- Exercise objective:
Revise the items beginning at the line that has "Although [582, 222]" and stopping after the line that has "The width and height of the document", changing "document" to "page" and leaving everything else as it is. Give back only those lines.

Target pointing data:
+++++

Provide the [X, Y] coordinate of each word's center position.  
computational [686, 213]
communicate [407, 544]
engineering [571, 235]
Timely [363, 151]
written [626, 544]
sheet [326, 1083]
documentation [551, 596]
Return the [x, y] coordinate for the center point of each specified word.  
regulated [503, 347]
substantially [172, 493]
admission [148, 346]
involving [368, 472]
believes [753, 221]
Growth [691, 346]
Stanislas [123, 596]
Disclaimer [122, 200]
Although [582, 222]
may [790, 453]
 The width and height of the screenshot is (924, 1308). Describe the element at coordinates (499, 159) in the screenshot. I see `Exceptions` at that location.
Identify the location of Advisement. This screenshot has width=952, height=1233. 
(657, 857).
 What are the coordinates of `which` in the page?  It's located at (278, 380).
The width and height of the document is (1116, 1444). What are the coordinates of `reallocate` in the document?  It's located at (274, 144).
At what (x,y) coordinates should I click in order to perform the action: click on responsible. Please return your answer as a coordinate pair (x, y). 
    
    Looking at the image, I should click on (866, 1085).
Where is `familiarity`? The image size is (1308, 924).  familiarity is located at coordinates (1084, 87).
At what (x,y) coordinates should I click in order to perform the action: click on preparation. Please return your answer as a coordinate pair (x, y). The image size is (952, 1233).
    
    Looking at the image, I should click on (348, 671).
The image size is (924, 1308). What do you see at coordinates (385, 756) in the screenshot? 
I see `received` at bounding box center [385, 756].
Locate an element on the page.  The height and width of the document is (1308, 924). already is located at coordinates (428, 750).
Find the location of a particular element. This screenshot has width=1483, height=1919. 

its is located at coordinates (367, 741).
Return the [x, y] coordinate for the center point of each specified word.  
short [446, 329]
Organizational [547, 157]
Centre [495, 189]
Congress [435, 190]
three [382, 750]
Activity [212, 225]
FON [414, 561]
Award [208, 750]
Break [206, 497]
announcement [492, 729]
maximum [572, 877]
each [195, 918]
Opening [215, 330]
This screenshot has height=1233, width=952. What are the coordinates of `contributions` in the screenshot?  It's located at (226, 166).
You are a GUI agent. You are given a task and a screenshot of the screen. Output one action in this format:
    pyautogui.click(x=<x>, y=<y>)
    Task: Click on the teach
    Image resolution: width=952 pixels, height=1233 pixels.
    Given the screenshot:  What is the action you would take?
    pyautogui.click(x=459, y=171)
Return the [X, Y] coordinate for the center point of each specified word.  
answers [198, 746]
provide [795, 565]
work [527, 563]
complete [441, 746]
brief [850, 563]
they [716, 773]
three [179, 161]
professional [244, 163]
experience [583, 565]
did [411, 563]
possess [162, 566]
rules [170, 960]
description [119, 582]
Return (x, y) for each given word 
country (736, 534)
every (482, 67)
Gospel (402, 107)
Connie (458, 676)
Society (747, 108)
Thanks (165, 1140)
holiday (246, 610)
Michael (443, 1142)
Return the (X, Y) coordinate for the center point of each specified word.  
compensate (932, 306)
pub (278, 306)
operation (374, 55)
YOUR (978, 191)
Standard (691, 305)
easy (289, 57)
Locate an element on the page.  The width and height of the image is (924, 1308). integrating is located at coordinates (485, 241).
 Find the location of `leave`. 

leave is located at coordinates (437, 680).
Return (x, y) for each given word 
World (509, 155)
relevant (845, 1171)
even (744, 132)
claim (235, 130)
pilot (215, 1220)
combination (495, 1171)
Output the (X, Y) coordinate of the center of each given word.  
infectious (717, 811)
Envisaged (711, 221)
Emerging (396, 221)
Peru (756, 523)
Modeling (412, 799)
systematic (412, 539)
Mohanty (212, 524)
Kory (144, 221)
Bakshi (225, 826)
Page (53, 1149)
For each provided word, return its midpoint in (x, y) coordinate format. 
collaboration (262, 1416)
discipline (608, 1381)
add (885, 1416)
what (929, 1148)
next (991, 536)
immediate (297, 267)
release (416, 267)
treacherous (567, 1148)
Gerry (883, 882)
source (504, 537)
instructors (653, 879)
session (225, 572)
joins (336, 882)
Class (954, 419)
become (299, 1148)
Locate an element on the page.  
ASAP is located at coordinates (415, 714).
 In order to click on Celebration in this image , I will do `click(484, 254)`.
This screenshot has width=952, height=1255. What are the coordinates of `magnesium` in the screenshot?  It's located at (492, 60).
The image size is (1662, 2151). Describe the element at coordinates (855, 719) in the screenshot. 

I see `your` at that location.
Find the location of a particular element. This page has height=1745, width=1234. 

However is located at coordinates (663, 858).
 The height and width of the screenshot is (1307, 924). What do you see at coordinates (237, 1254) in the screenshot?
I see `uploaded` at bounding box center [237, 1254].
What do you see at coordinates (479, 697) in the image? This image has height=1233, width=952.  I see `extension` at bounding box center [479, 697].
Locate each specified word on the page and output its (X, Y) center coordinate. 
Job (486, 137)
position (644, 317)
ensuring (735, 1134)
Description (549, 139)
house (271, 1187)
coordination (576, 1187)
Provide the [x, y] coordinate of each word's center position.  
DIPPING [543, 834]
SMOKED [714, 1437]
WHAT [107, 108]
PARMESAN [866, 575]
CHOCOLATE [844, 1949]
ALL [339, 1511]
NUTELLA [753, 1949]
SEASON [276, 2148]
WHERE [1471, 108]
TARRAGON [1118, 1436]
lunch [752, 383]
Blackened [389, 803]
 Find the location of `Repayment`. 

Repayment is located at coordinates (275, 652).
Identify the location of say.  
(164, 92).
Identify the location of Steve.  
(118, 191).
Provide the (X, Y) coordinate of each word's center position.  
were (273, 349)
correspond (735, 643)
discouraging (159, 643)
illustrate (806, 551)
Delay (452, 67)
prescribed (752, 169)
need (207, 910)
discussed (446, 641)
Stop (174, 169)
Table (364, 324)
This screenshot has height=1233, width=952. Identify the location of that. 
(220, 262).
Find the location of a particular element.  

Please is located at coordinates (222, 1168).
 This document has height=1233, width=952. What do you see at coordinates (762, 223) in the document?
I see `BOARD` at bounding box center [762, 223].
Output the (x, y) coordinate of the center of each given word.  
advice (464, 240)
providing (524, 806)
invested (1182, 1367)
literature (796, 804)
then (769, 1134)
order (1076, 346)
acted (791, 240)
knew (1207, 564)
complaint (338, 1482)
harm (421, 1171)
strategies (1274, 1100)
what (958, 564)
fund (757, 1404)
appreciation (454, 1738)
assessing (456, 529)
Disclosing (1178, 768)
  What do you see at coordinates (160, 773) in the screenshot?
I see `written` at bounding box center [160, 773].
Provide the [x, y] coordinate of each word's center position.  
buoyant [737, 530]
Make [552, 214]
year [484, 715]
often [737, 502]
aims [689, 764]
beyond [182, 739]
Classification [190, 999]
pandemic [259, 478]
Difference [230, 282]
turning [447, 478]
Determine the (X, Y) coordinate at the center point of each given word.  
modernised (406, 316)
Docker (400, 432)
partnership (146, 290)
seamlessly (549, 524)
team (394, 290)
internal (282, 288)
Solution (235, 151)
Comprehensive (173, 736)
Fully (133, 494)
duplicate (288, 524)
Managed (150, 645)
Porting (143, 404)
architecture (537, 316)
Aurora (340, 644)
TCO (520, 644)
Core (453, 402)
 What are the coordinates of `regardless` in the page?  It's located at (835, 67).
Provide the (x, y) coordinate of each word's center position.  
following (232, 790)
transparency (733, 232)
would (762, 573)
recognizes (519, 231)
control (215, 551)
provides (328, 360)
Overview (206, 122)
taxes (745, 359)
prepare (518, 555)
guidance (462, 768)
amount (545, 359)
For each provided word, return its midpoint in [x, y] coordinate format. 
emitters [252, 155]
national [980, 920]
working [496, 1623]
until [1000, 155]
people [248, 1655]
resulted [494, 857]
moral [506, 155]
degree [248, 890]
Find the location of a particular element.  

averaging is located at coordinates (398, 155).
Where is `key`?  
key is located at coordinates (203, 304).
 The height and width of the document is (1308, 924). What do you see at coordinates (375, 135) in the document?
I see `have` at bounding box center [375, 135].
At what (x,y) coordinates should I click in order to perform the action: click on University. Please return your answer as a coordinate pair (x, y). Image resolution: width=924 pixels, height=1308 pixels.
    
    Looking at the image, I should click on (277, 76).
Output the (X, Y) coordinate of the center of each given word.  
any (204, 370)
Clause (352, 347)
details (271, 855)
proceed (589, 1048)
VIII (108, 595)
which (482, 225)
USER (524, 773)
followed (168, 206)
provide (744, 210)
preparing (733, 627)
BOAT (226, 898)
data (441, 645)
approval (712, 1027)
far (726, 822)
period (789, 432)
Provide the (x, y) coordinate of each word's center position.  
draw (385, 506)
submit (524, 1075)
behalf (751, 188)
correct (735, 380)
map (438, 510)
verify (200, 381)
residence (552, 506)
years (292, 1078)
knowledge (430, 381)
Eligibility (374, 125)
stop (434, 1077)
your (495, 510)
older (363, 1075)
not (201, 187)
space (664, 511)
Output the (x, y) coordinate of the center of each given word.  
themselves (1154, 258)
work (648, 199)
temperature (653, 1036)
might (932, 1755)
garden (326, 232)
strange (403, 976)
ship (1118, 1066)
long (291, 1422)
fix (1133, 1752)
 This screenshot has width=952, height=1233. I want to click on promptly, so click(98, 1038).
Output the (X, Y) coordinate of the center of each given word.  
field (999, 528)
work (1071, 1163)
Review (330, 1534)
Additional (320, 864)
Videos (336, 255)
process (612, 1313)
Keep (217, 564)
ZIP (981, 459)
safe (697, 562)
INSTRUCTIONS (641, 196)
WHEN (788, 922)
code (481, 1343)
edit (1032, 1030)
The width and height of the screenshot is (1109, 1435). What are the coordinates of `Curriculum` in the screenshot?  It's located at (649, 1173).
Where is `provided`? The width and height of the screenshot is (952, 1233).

+++++

- Reply:
Although [582, 222]
may [790, 453]
 The width and height of the screenshot is (924, 1308). Describe the element at coordinates (499, 159) in the screenshot. I see `Exceptions` at that location.
Identify the location of Advisement. This screenshot has width=952, height=1233. 
(657, 857).
 What are the coordinates of `which` in the page?  It's located at (278, 380).
The width and height of the page is (1116, 1444). What are the coordinates of `reallocate` in the page?  It's located at (274, 144).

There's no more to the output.